Drew: (mumbles to himself) footy? Gaffa? Piece of piss?

Sav: Are you going to have a naughty with that beer, or are you going to drink it?

Drew: Sav, what are you talking about? All that I took away from the past 5 goddamn minutes was DeSean Jackson, and naked. I should have brushed up on my Aussie vernacular. Anyways, Let's talk about the Eagles. A lot of us were really disappointed in the loss to the Bears last week. If you had 4 downs to score from the goal line, what plays would call?

(Sav finishes off 2 more beers, and adds them to the pile)

(Brent Celek walks in)

Celek: You stupid Aussie son of a bitch! I told you to stop throwing your beer cans into my locker. It's makes everything smell like that piss beer you drink. Knock it off!

Sav: Listen you bloody dole bludger, I'll consider stopping once you start making key blocks when needed, but until then take your earbashing somewhere else. Drongo.... I'm sorry, where were we? (Thinks for a moment) Oh yeah, first I'd call off->gr_U Far Right Z Left - 65 Lead. That way when that donger Celek whiffs on his block the Tony Hunt, or Reggie Brown could make the block. If that didn't get us in, then I would call Off -> gr_U I Right 14 Y. On third down, I would go to the air with Off->gp_Solo Pair Left - 3 Jet Hot Sweep Pass Lft Y Hot. If that didn't score, I guess that I would call Off->gp_left Wing Motion Tank - 18 Sweep HB Pass!

(Drew drops his beer, and stares astonishingly at Sav)

Sav: Oy' You must be a tight end. Judging from the fact that you dropped your beer, and wasted it. (Sav grabs two more from the esky, and hands one to Drew).

Drew: I have no idea what you just said, but I think that it was football. (Cracks open his Fosters and takes a few sips) Would please say, "Let's throw another shrimp on the barbie?"

(Sav ignores Drew)

Celek: Great play calling Rocca! Don't you have a pizza shop to run? Jesus, who eats Australian Pizza anyways?

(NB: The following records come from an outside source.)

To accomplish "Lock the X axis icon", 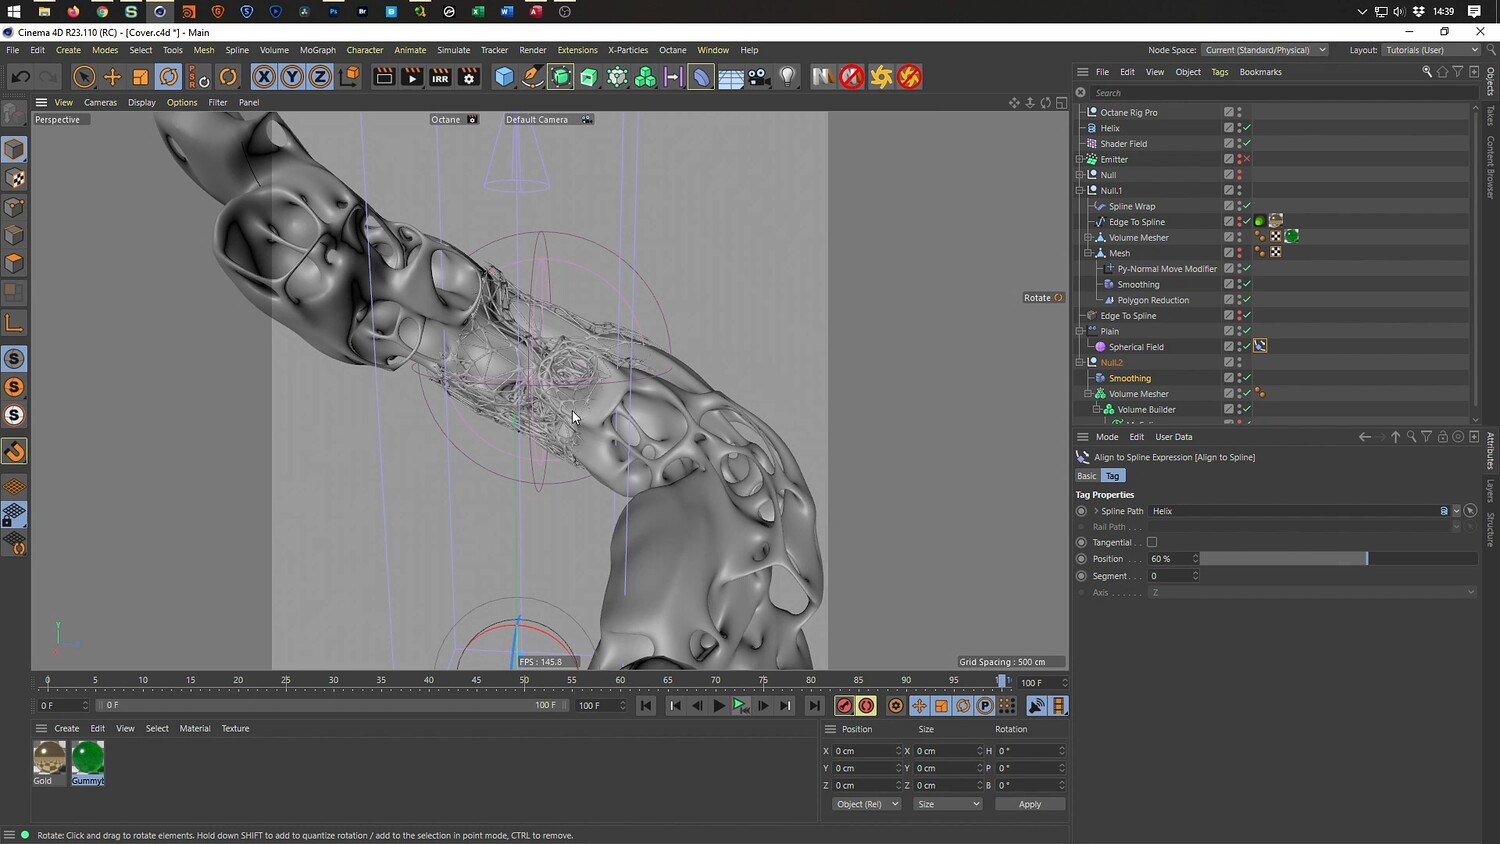I will pos(263,77).
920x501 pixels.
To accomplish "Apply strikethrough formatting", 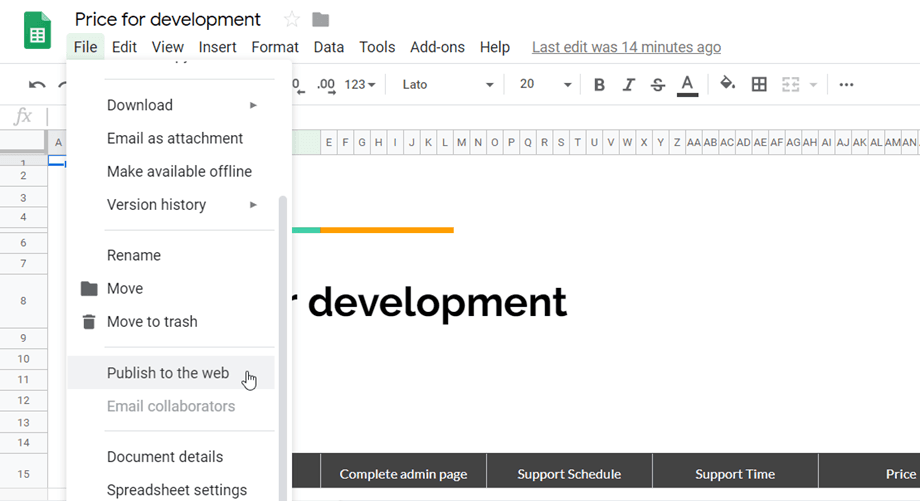I will click(657, 85).
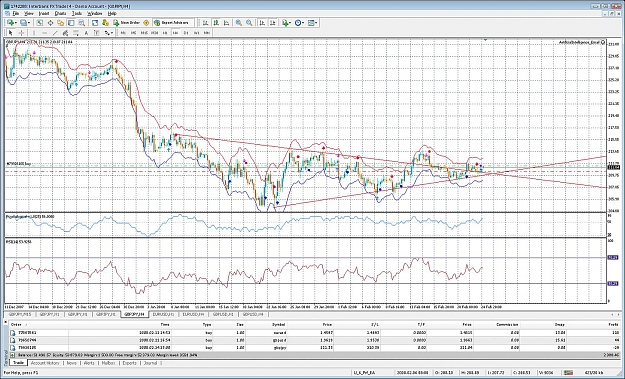Toggle the Expert Advisors button
The image size is (625, 379).
(x=173, y=23)
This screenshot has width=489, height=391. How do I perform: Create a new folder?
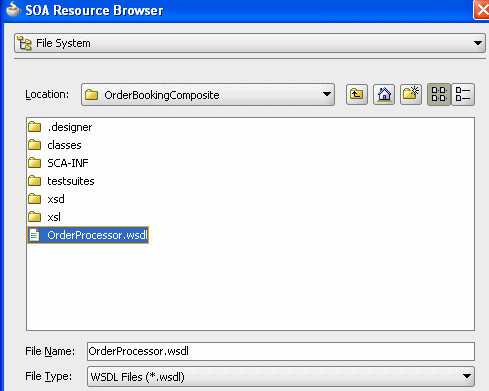click(411, 95)

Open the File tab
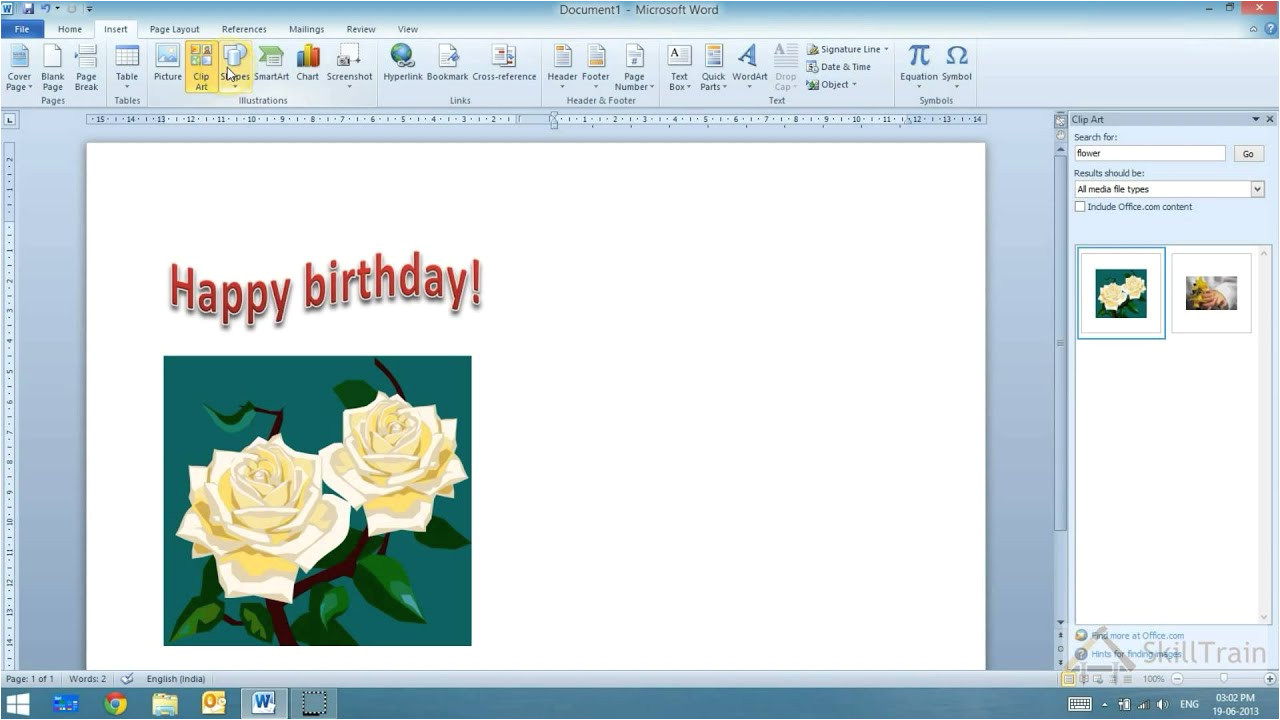(22, 29)
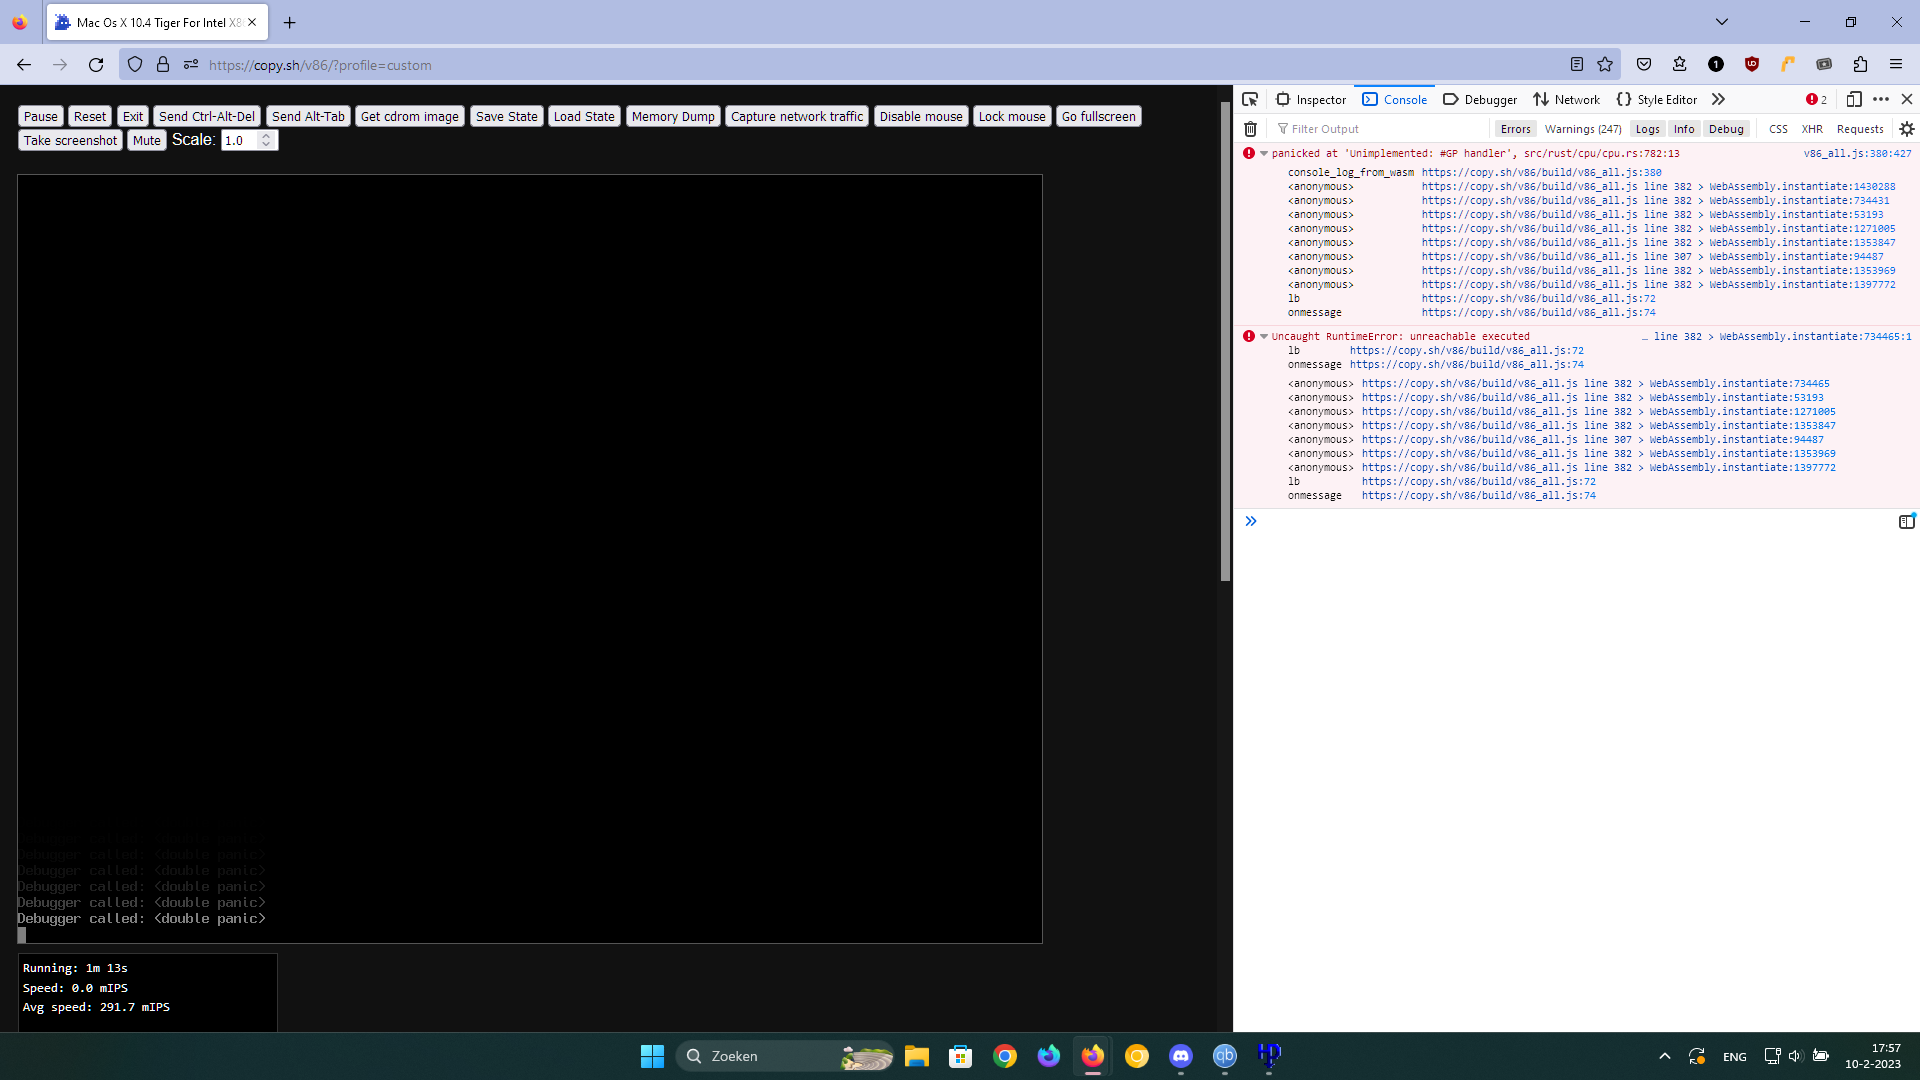
Task: Open the Debugger tab
Action: tap(1480, 99)
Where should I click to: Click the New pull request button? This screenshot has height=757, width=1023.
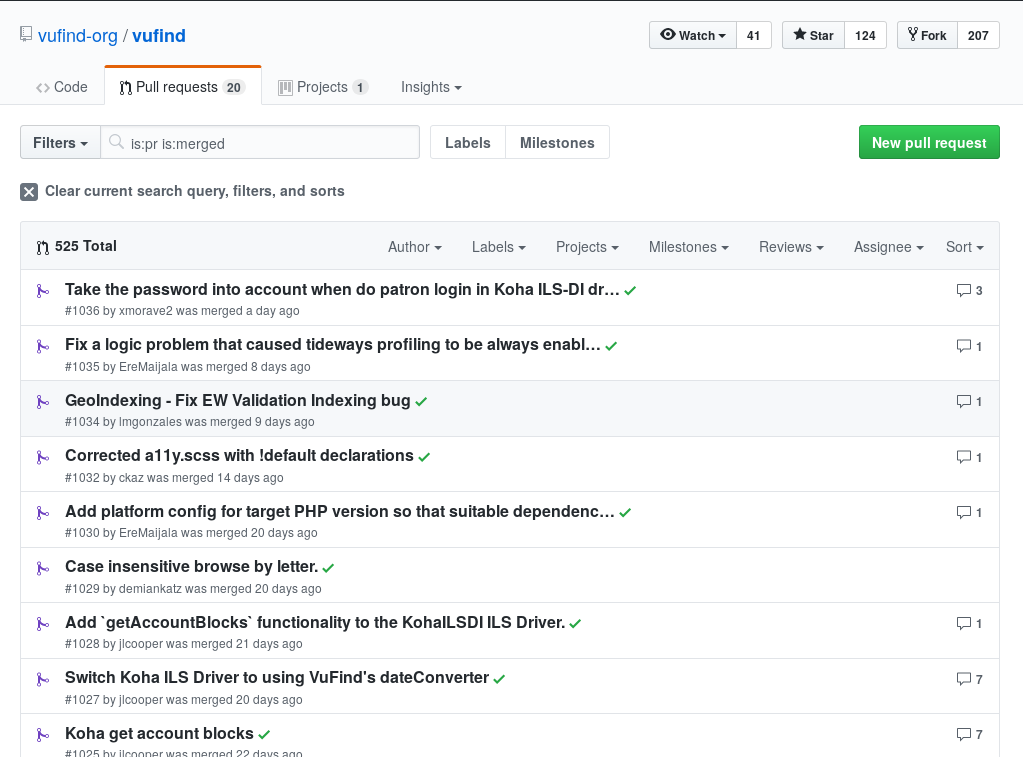click(x=928, y=143)
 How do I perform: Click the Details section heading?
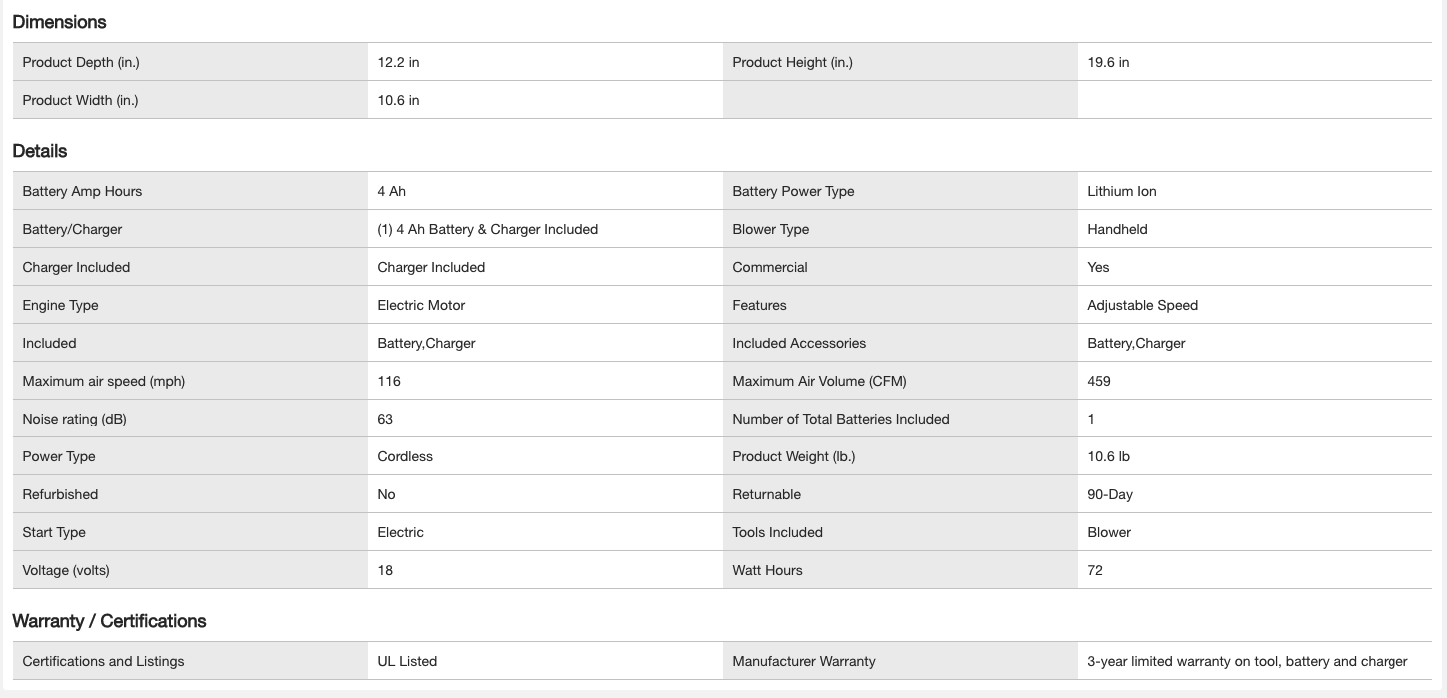(x=40, y=151)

Sav: Listen you mappa tassie, I'm getting rotten. So it would be in your best interest to SHUT THE HELL UP! (Grabs a beer from the Esky, and chugs it down in one breath) Come on Drew let's got out to the field and have smoko. (Crushes the can, and heaves it at Celeks head).

Celek: YOU MUTHAF

(locker room door slams shut behind them. They make their way to the field to have a smoke)

Sav: Let's have a durry, and then we'll hit the turps.

Drew: English Sav, English. I'm curious about Australia. I read somewhere that Australia was setup as a penal colony by the British. Is everyone there a criminal? (Takes a few sips of his beer and then opens a new one)

(Sav turns bright red in the face. He chugs done another beer)

Drew: What's the matter? Did a dingo eat your baby or something?

Sav: How dare you Drew? You must be a tight end, because you got me spewin'! Look at you? Leaving half-finished coldies everywhere, your head could hold an entire case on its own!

(Drew puts down his half finished beer, and opens a new one)

Sav: YOU JUST DID IT AGAIN! STOP WASTING COLDIES YOU ASSHOLE!

Drew: So, are you going to say "Let's throw another shrimp on the barbie" or not? I'm dying, I don't have a lot of time left on this planet. Jim Carey says it, and he's Australian, So Does Russell Crowe! (Drew takes a sip of his beer, puts it down, and opens a new one)

Sav: Jesus Christ! (Finishes two beers at once) I'm going inside to kick the shit out of that banana bender donger Celek, and then I'm going to chunder in his locker!

(Sav leaves Drew out on the field)

Drew: Where are those Roccaholics? I bet that they will say "Let's throw another shrimp on the barbie."